Some years back, I attended a female-only conference with a few people in circle, where child abuse was discussed in detail. It seemed as if all feelings of guilt and shame was wiped away because that was the first time in years that some were able to open up and speak about the sexual exploitations they endured either at the hands of relatives, domestic staff, or other authority figures.

Over the course of that conference, I learned what should have been common knowledge: that sex education comes in stages and broadens as the young person advances in age. For example, one can teach one's 3-year-olds that some parts of their body are only theirs to touch, and that they should know the difference between regular touching (like being bathed), and bad touching and who to talk to if someone tries to touch them in an invasive way.  It is age-appropriate, and not even sexual – it is about teaching children to have healthy and reasonable relationships with their own bodies so that they can grown into adults who have a more acute understanding of what is and is not okay in their interpersonal relationships.  Conversations would, if had openly, most likely run similarly to the conversation I had with my 10-year-old family friend, where I explained what menstruation was (shedding of the uterine walls) and that it occurred more or less monthly.

I took time to thoroughly teach her how to count one's cycle, adding that if she keeps track when it comes then she won't need to be be worried about getting stained, as she would be prepared.  I also listed many factors that can make one's period abnormal, such as anxiety, stress, drugs, and the like.  By the time we were done with our little session I could see a satisfying gleam in her eyes.  She hugged me warmly and promised to keep in touch when she went back to school.  Not dramatic.  Not traumatic.  Just honest.

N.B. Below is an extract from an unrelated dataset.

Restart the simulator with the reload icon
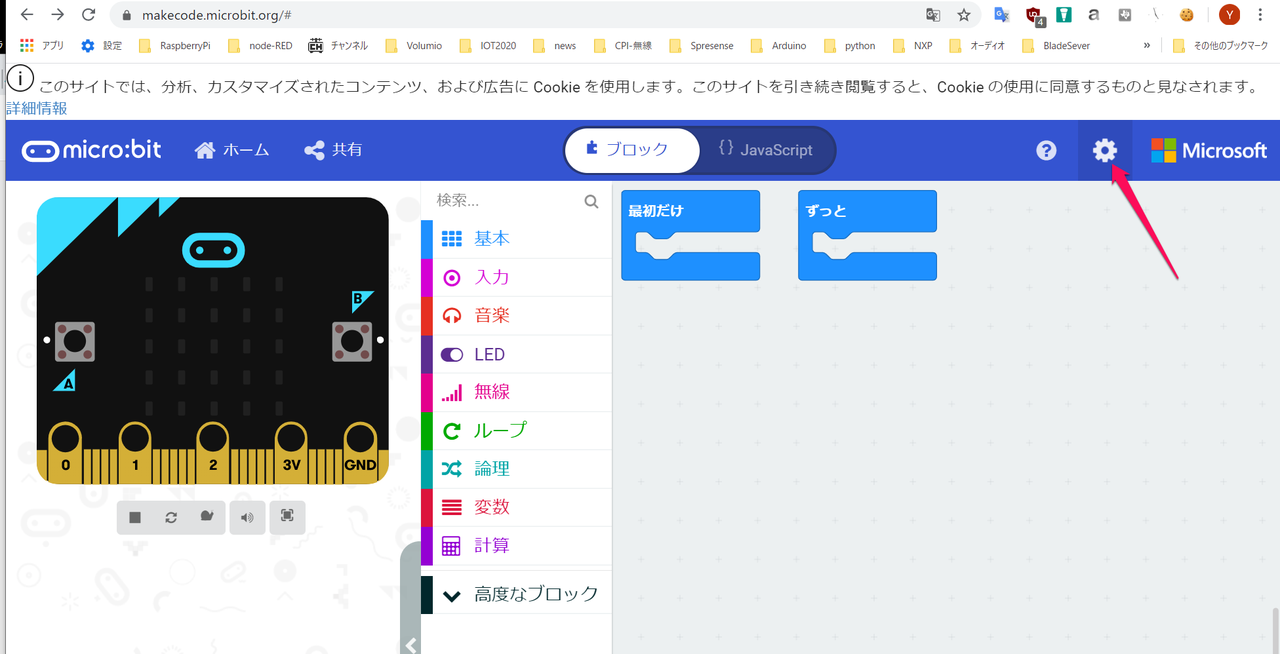Image resolution: width=1280 pixels, height=654 pixels. (x=171, y=517)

The fact that older people have refused to educate young people on issues pertaining to sex has also made most young people incapable of speaking out even when they are exploited. As I urge older people to be more open minded to trends, evolutions, lifestyles and the like, I also urge young people the more to do the same.  Young people are the future leaders in our various vocations in life, and we need to learn how to use our minds, our intuition, and our voices to protect ourselves and each other.  We need to learn to speak up, and confidently, despite all the challenges we face.  When it comes to justice and equality, we can never be too bold or too outspoken.